The Passwordless Hype: A Reality Check

The credential crisis is real—as evidenced by the many data breaches that can be traced back to a single origin point: passwords.

The reaction to want a passwordless solution is completely natural. New authentication methods are thought to be the silver bullet to this problem. There are a growing number of options available, including single sign-on (SSO), various multifactor authentication (MFA) solutions, and ‘passwordless’ options too.

One of the primary issues with password security is that users have tens if not hundreds of passwords to remember. The majority of users end up choosing weak passwords or relying on password reuse as a habit, resulting in overall poor cyber hygiene.

A passwordless solution is certainly enticing, from both the user and IT professional point of view. 

Without complicated passwords, authentication happens using something a user “owns, knows, or is.” Examples of this might include a hardware token provided by a company, a one-time password (OTP), or a biometric marker like a fingerprint. Major companies including Apple, Google and Microsoft are all rooting for a passwordless future.
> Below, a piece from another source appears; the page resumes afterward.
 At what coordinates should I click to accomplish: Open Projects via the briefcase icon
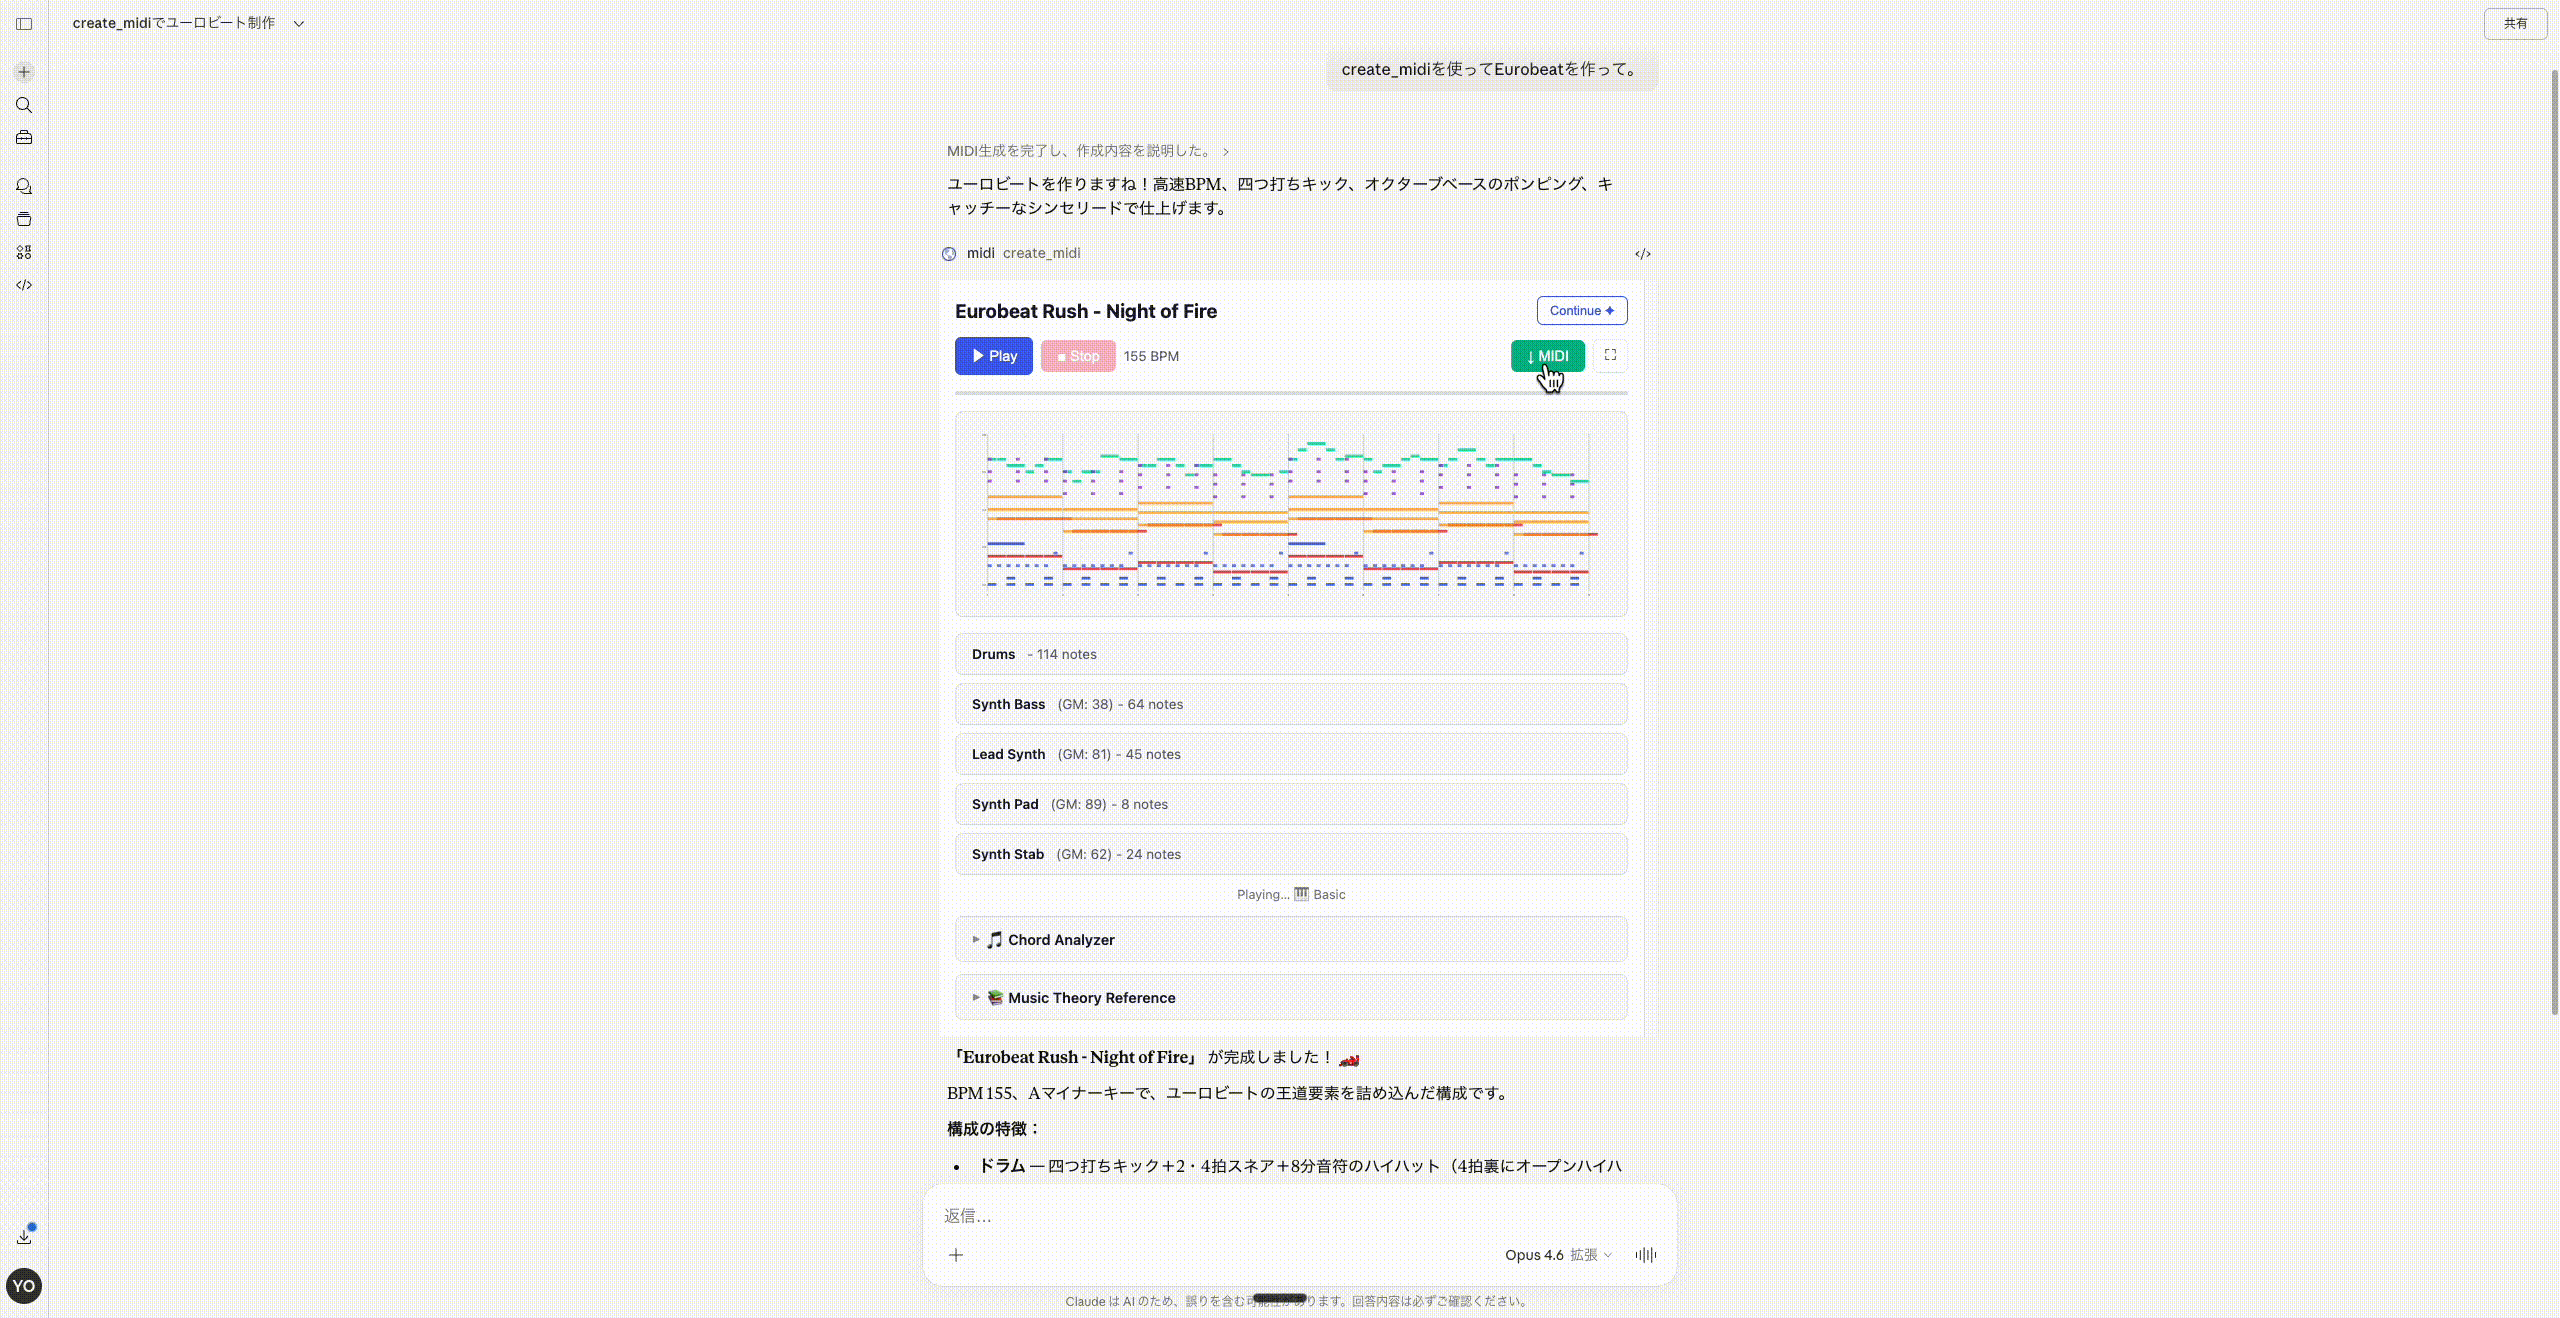[x=25, y=137]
But there’s one issue: beneath the alluring surface of ‘passwordless’ solutions are… passwords. 

Passwords are the Backup Solution.

Though facial recognition and fingerprint scanning are both useful, there are many situations in which these technologies won’t work. Wearing a mask, debris on a Touch ID button, or other interruptions of this technology are common—and when that happens, users are prompted to enter their password.

In the same vein, passwords are also lurking in the background when it comes to the security chain. If an organization relies on biometrics for entrance into a building or onto a system, users might think they are operating a passwordless system. But, when an administrator logs in to monitor the data and ensure security, they most likely will be using a regular set of unsecured credentials, including a password; meaning, there is still an equally accessible entry point into the entire system, dependent on a single password.
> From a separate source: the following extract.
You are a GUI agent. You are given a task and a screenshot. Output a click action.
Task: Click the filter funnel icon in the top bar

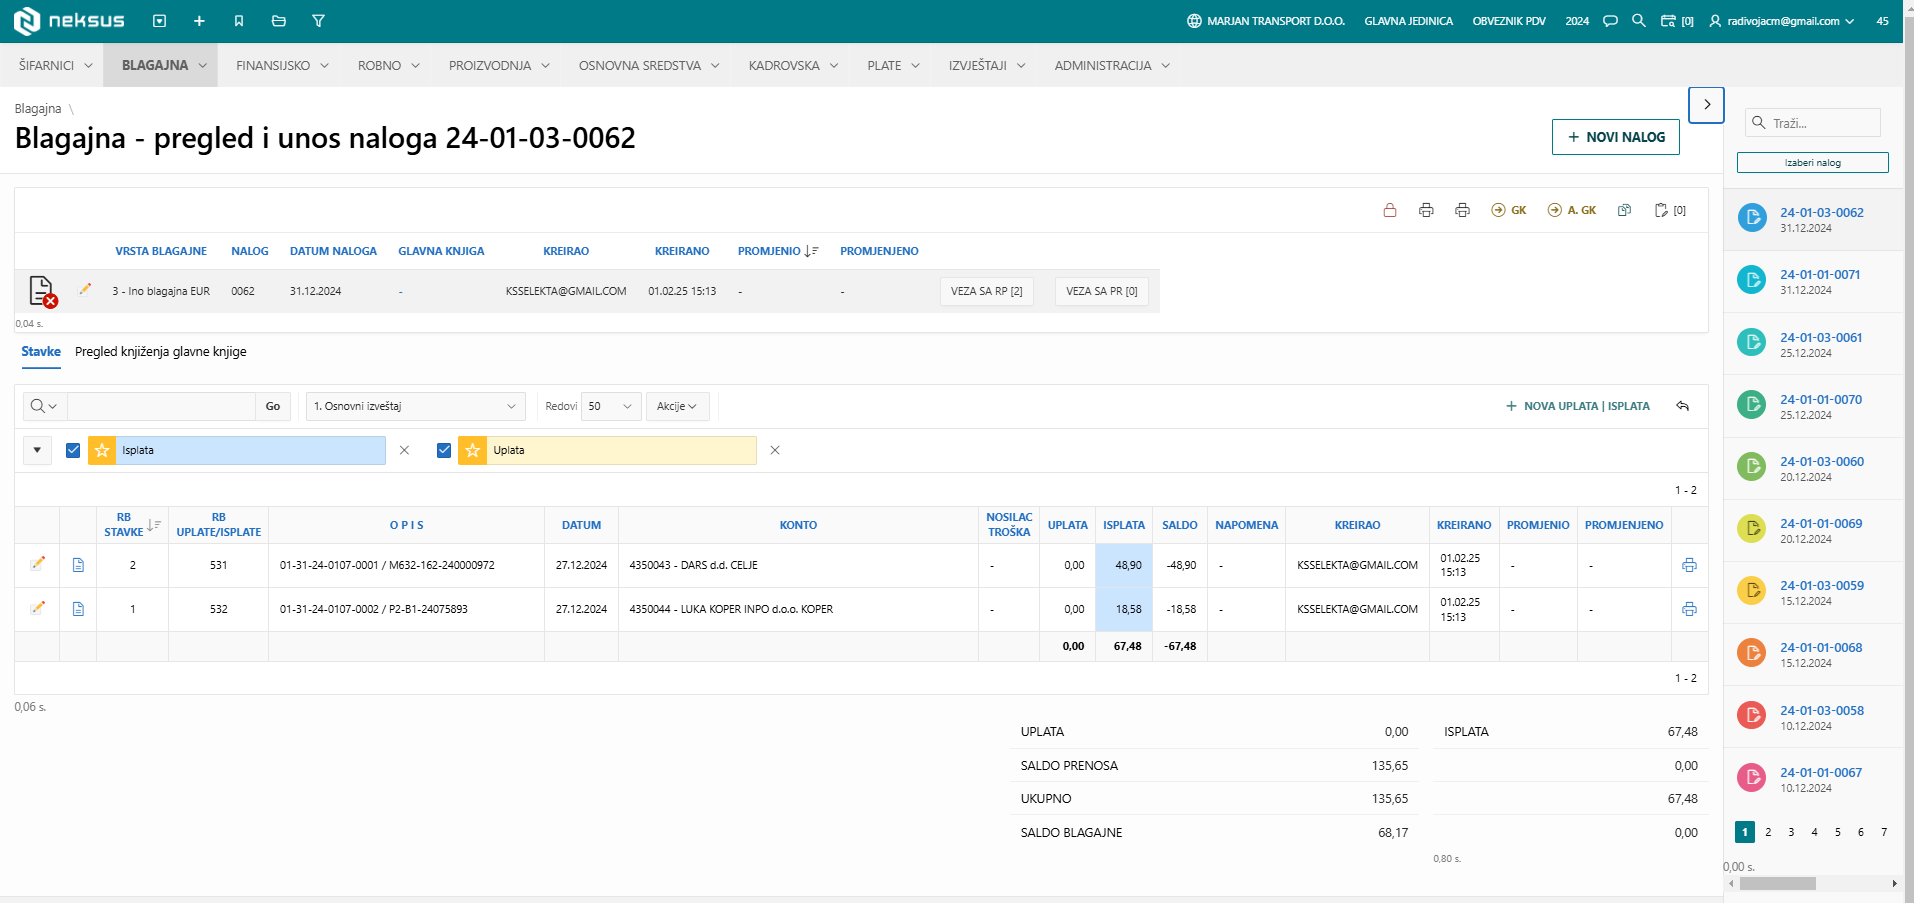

So while the desire for passwordless solutions is certainly understandable, the reality is that we are truly not there yet.

Beyond the optical illusion is another reality too: that biometrics, and other “invisible” passwordless authentication methods, are expensive and difficult to implement on a wide scale, and completely inflexible.
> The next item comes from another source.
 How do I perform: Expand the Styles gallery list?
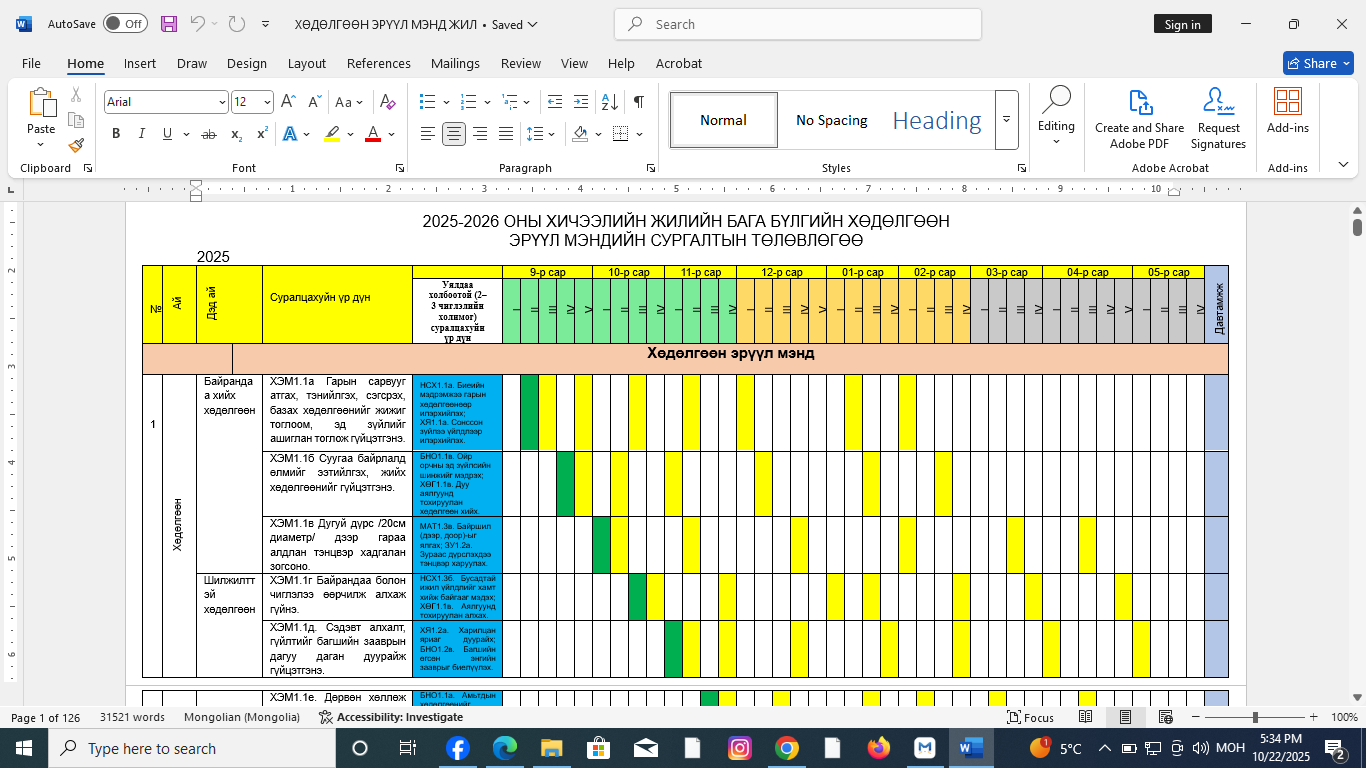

If a company wanted to change all its authentication technologies over to biometrics, it would need to update all of its hardware, including company laptops, so that everything had biometric scanners built in. Not only would that be extremely cost-consuming, but organizations looking to do an overhaul would also certainly encounter compatibility issues with legacy software and hardware.

As far as flexibility is concerned—passwordless solutions are notoriously difficult to change, alter, and update. This becomes a huge issue when a breach happens, and a user’s voice and fingerprint data are exposed. There is no easy way to ensure identity checks if their biometric data has been compromised.

Comparatively, passwords are still cheap, ubiquitous, and provide an opportunity for change.

This isn’t to say that there aren’t issues with passwords—there certainly are.

Weak credentials, pervasive password reuse, and casual password sharing introduce a hotbed of vulnerabilities. Instead of rushing towards an expensive mirage of a fix, organizations can and should be doing much more to secure credentials as they are.

According to NIST password guidelines, screening credentials can be one of the most immediate and zero-friction ways to improve contemporary password management strategies. Screening passwords at their creation, as well as continuously monitoring their integrity on an ongoing basis, and against a constantly-updated blacklist, is an important component of a modern approach to password security. If a password does become compromised, organizations can easily force a password reset, potentially stopping a breach in its tracks.

While a passwordless future remains desirable, the industry would do better to address the problems with immediate solutions.